The avenue continues along a straight line trailing the northern border of Blato for another 2 km before bridging the Sava-Odra floodwater canal by the means of a 435 m long viaduct. After the bridge, the road enters a collector/distributor road setup, which accompanies it through the last few interchanges. Two RIROs provide entry and exit to the Karlovac Road in Blato, Lučko, Hrvatski Leskovac and the Brezovica city district. Immediately thereafter, the Lučko stack interchange with the Zagreb bypass is located.

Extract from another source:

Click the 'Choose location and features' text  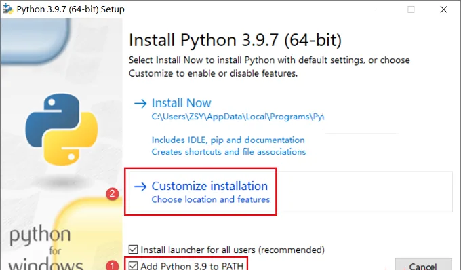(x=211, y=199)
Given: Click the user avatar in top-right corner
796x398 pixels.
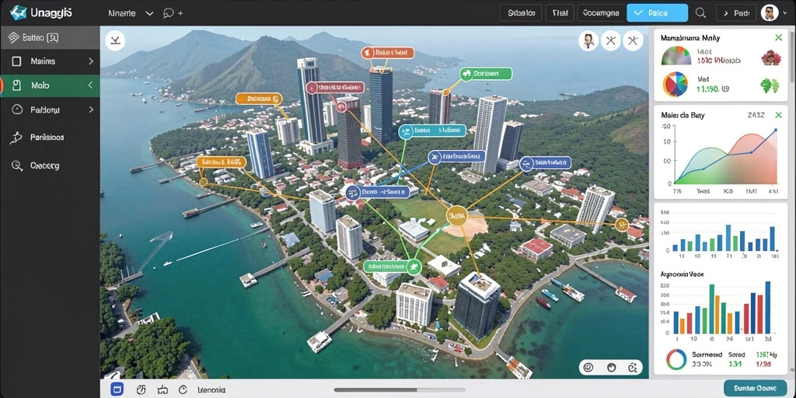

Noise barriers are also planned to be installed at the Lučko interchange.

== History ==
Jadranska Avenue was conceived as an expressway approach for the Zagreb-Karlovac highway (today part of A1), the first highway in Croatia. Together with the Karlovac expressway, its construction cost 110 million Yugoslav dinars. It was built in 1972 as an extension of Dubrovnik Avenue (then called Boris Kidrič Avenue after the eponymous Yugoslav political figure) and it spanned from the Dubrovnik Avenue and Adriatic Bridge intersection to the old Lučko Interchange, without any exits. The avenue was 28 m wide and had three traffic lanes in each direction, similar to the A1 lane setup, which also features a 28-meter pavement with three lanes in each direction, but one of them is marked as a hard shoulder. At the time, the Zagreb bypass was in planning stages and the Lučko Interchange only provided access to Lučko and the old Karlovac Road through two RIROs (still used today) and the large stack interchange was built and opened for traffic as late as 1979. Like most Croatian highways, the expressway was planned with a design speed of 120 km/h in mind.